== Excerpt to read ==
Scientists discover extracellular vesicles produced by ocean microbes
Marine cyanobacteria—tiny ocean plants that produce oxygen and make organic carbon using sunlight and CO2—are primary engines of Earth's biogeochemical and nutrient cycles. They nourish other organisms through the provision of oxygen and with their own body mass, which forms the base of the ocean food chain.
Now scientists at MIT have discovered another dimension of the outsized role played by these tiny cells: The cyanobacteria continually produce and release vesicles, spherical packages containing carbon and other nutrients that can serve as food parcels for marine organisms. The vesicles also contain DNA, likely providing a means of gene transfer within and among communities of similar bacteria, and they may even act as decoys for deflecting viruses.
In a paper published this week in Science, postdoc Steven Biller, Professor Sallie (Penny) Chisholm, and co-authors report the discovery of large numbers of extracellular vesicles associated with the two most abundant types of cyanobacteria, Prochlorococcus and Synechoccocus. The scientists found the vesicles (each about 100 nanometers in diameter) suspended in cultures of the cyanobacteria as well as in seawater samples taken from both the nutrient-rich coastal waters of New England and the nutrient-sparse waters of the Sargasso Sea.
Although extracellular vesicles were discovered in 1967 and have been studied in human-related bacteria, this is the first evidence of their existence in the ocean.
"The finding that vesicles are so abundant in the oceans really expands the context in which we need to understand these structures," says Biller, first author on the Science paper. "Vesicles are a previously unrecognized and unexplored component of the dissolved organic carbon in marine ecosystems, and they could prove to be an important vehicle for genetic and biogeochemical exchange in the oceans."
Billions and billions of vesicles
Biller's metagenomic analysis of the vesicles taken from the seawater revealed DNA from a diverse array of bacteria, suggesting that vesicle production is common to many marine microbes. The researchers estimate the global production of vesicles by Prochlorococcus alone at a billion billion billion per day—representing a notable addition of carbon to the scarce nutrient pool of the open seas.
===
== Supplied data ==
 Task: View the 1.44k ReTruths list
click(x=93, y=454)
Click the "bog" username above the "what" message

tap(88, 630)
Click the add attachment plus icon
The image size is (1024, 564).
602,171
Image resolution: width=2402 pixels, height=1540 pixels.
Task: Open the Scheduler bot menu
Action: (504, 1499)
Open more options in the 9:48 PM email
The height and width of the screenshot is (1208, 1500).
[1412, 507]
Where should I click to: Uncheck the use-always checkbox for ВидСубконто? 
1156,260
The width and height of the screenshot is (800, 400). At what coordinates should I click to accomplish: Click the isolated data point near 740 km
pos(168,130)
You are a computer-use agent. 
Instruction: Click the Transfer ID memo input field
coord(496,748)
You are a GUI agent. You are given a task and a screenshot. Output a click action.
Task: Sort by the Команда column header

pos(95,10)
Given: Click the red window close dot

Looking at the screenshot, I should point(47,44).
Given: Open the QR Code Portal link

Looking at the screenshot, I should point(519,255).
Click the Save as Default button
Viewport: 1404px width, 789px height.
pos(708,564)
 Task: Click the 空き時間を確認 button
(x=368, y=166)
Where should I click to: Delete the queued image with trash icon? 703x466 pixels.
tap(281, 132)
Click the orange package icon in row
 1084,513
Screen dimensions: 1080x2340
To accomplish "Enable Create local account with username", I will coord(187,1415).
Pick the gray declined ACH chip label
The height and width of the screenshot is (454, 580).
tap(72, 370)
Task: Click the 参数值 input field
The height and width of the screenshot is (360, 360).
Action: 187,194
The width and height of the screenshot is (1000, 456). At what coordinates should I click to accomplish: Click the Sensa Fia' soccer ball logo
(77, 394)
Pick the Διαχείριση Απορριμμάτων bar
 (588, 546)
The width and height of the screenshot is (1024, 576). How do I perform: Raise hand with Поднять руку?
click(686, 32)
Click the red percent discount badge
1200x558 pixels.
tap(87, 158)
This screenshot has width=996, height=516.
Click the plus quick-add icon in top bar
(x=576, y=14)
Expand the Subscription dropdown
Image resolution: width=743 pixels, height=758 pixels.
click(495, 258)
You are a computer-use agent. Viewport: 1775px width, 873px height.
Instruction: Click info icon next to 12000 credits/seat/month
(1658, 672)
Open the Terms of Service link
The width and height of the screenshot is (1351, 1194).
===
Prompt ▸
According to the article on vesicles produced by ocean microbes, approximately how large in diameter is each vesicle?

Exercise response ▸
About 100 nanometers